Der frühere UNO-Beamte Jovan Kurbalija kennt sich mit der Schnittstelle zwischen Politik und Digitalisierung bestens aus. Er fordert eine Online-Plattform, die den Umgang mit neuen Technologien erleichtert.

Vor 75 Jahren schufen die Menschen die Vereinten Nationen, um weltweit Frieden und Menschenrechte zu fördern und den Grundstein für Fortschritt und Entwicklung zu legen. Es war ein notwendiger Schritt hin zu einer stabileren und sichereren Welt. Heute stehen wir vor neuen Fragen, welche die Urväter der UNO-Charta kaum voraussehen konnten.

Das digitale Zeitalter hat immense Veränderungen bewirkt und uns vor völlig neue Herausforderungen gestellt.

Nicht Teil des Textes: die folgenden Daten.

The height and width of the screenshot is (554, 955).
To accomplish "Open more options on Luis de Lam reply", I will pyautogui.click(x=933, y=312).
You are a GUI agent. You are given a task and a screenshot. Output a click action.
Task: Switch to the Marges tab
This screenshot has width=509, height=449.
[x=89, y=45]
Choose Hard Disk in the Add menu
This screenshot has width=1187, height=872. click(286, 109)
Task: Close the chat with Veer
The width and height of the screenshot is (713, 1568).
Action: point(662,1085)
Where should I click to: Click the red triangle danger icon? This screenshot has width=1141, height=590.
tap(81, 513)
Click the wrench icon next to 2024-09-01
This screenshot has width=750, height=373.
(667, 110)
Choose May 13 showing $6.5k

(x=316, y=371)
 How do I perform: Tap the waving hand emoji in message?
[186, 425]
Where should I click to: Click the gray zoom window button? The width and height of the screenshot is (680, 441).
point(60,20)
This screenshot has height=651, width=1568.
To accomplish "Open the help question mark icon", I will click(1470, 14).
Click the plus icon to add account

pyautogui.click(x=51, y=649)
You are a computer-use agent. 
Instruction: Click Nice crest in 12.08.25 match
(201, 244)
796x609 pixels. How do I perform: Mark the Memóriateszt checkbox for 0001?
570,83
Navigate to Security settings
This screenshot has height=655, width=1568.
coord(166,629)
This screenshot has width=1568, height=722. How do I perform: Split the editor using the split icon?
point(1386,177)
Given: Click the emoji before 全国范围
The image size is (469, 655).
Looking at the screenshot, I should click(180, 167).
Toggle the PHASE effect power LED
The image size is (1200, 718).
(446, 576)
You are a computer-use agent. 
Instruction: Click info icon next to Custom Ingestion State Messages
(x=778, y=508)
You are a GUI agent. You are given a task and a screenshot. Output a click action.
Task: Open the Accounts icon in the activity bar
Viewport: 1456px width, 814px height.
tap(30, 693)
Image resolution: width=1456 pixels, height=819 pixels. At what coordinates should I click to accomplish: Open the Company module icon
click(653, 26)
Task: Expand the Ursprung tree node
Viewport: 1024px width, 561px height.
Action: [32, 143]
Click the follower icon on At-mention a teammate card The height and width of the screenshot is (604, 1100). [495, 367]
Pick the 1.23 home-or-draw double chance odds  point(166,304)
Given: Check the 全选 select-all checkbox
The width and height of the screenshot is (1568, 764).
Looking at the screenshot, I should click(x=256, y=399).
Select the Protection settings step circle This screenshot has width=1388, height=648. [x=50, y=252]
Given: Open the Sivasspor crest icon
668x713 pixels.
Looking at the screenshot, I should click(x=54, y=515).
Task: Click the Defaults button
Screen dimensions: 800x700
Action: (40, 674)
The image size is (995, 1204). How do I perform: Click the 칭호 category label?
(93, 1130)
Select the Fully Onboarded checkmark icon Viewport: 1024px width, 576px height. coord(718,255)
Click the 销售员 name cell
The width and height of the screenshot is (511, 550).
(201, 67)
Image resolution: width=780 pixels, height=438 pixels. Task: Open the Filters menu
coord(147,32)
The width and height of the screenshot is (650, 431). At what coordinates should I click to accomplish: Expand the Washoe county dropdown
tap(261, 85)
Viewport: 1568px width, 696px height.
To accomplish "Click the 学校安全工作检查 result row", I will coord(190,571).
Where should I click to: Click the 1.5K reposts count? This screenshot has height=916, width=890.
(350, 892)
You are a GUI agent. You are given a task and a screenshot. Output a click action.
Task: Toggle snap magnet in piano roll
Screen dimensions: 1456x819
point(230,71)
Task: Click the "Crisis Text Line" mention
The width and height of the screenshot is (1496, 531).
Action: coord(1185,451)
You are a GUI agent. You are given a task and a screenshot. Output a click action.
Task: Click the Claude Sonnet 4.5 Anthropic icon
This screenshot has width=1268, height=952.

Dazu zählen Cyber-Sicherheit, der Datenschutz oder Künstliche Intelligenz (KI). Um ihnen zu begegnen, benötigen wir ein digitales «Zuhause» – einen Raum, in dem Staaten, Bürger und Unternehmen kooperieren, um politische Fragen anzugehen und sicherzustellen, dass neue Technologien den Menschen auch wirklich dienen. 

Das Layout dieser digitalen Heimstätte ist im UNO-Bericht «Age of Digital Interdependence» vom UNO-Gremium für digitale Kooperation des Generalsekretärs skizziert worden. Es ist Teil der «Roadmap for Digital Cooperation». Die Plattform, welche auf dem Internet Governance Forum (IGF) der UNO basiert, soll Kooperationen vereinfachen, Förderinstrumente anbieten und politische Prozesse bewirken und beaufsichtigen. Der UN-Generalsekretär ist der Inhaber der «Genehmigung» für dieses digitale Zuhause gemäss Artikel 72 der so genannten Tunis-Agenda, welche 2005 am Weltgipfel zur Informationsgesellschaft erarbeitet wurde.

Wie also sollte dieses Zuhause konkret aussehen? Was gehört in den Bauplan? Und wer soll Zugang haben?

Offen und transparent

Wichtig ist erstens, dass die Türen für alle Menschen offenstehen, welche von digitalen Entwicklungen und Problemen betroffen sind. Zusätzlich zu Regierungen, Unternehmen und Zivilgesellschaft sollten insbesondere auch Jugendliche, Unternehmer, Religionsgemeinschaften und aufstrebende Akteure wie Online-Spieler oder Internet-Influencer eingeladen werden.

Obwohl viele globale Foren den Anspruch haben, für alle zugänglich zu sein, ermöglichen nur wenige eine wirksame Teilnahme. Zum Beispiel ist es kleineren Akteuren in Entwicklungsländern oft nicht möglich, Hunderte von komplexen Themen wie Datenschutz oder Cyber-Kriminalität zu verfolgen. Doch die Türen im neuen Zuhause müssen allen offenstehen. Dass ein solcher Trend zu einfacherem Zugang bei der UNO an Bedeutung gewinnt, zeigten jüngst die Beratungen über Cybernormen in den Offenen Arbeitsgruppe der UNO (OWEG).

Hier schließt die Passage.